Back in Time: 1972

A look back at Austin and the world fifty years ago
Back in Time: 1972

Looking back 50 years, to 1972, we find as much political, social, and economic upheaval around the world then as today. 1972 is remembered for the Watergate Scandal that eventually was U.S. president Richard Nixon's downfall, the murders of Israeli athletes at the summer Olympics in Munich, and other terrorist attacks and plane and ship disasters. But 1972 was also a year of significant firsts and lasts, including the birth of home console video games (not so important in the context of the events of 1972 but that, nonetheless, would change the world) and the final manned moon landing. Let's dive into an extraordinary year... 1972.

The Godfather
The story of a fictional Mafia family, The Godfather is a box-office blockbuster and winner of the Oscars® Best Picture of the year.
1972 VW Beetle
The VW Beetle is the world's bestselling car in 1972.
1972 in and around Austin

Austin's population hits 275,900, growing 4.9% from 1971.

Money matters:
   • The U.S. inflation rate (12 month average) is 3.3%; the unemployment rate is 5.9%
   • Average household income rises to $11,800.
   • Gasoline averages 55¢ per gallon.
   • Buy a new Ford Pinto for $2,078.
   • U.S. minimum wage is $1.60, the same as in 1971.
   • A first class postage stamp is 8¢.
   • A movie ticket averages $1.75, equivalent to just over $9.00 today (a bargain).
   • The average price of a new home is about $27,500; townhouse rentals range from $175 to $225 a month, all bills paid.
   • Where you shopped for groceries in Austin: A&P, Gulf Mart, Handy Andy, H.E.B., Kroger, Minimax, Rylanders, Safeway, Sage.
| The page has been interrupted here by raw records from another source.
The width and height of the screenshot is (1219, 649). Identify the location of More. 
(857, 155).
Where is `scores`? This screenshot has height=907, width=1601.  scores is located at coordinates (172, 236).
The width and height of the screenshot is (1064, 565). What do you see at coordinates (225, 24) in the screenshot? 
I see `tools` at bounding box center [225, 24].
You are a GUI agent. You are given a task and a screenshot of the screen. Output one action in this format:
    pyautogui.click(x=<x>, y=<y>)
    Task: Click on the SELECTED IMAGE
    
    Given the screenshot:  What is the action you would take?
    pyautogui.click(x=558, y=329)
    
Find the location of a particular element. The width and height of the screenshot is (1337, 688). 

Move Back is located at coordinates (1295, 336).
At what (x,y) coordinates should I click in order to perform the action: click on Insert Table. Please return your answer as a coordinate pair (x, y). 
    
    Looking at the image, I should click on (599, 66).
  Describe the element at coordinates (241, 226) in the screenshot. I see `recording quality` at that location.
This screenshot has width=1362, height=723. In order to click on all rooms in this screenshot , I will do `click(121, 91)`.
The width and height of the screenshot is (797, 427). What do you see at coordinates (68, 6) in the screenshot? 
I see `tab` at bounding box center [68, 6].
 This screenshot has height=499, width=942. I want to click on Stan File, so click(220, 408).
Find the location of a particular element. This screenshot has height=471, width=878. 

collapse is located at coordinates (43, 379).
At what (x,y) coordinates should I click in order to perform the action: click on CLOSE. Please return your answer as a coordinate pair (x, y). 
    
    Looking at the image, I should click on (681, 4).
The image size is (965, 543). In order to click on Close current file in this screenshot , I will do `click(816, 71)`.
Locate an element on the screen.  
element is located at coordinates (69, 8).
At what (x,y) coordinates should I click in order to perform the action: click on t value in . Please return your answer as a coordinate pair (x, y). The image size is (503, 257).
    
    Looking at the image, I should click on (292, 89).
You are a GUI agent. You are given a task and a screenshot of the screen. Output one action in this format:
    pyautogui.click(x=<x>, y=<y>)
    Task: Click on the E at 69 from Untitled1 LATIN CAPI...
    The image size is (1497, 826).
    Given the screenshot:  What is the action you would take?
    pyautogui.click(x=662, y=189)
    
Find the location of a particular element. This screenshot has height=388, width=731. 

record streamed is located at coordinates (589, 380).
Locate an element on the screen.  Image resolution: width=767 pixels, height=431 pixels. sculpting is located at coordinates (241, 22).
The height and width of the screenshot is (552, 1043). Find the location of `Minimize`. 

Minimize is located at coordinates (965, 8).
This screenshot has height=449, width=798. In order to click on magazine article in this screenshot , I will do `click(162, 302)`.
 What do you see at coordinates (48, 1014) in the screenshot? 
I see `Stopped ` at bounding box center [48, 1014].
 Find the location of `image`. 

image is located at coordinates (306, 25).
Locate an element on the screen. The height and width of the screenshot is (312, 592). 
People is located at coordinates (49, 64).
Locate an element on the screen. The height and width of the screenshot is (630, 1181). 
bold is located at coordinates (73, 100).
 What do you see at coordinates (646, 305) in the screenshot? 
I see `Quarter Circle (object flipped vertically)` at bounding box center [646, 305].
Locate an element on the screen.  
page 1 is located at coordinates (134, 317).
Favorite Austin music venues in 1972

The variety of Austin nightlife – where there's something for everyone – in 1972 helps cement the city's growing reputation as Live Music Capital of the World:
   Arkie's Dessau (North Interstate 35 [I-35] at Dessau Road)
   Armadillo World Headquarters (525½ Barton Springs Road)
   Big Gil's Club (5200 South Congress Avenue)
   Broken Spoke (3201 South Lamar)
   Bucket, The (23rd and Pearl Streets)
   Castle Creek (1411 Lavaca)
   Carousel Lounge (1110 East 52nd Street)
   Eli's Club (6208 North Lamar)
   Hungry Horse (1809 San Jacinto)
   InnTrigue, The (1112 West 6th Street)
   Jade Room, The (1501 San Jacinto)
   Nero's Nook (629 West Ben White)
   Saddle Club, The (5420 Airport)
   Saxon Pub (38th and Interregional [I-35])
   Skyline Ballroom (11306 North Lamar)
   Split Rail Inn (217 South Lamar)
   Sportsmans Inn (Fredricksburg Highway)
   Torch, The (3615 South Congress)

As the world turns...

World population in 1972: 3,851,650,245 (that's billions), increasing 2.01% over 1971; U.S. population increases to 209,274,882, with females outnumbering males by 3,289,042.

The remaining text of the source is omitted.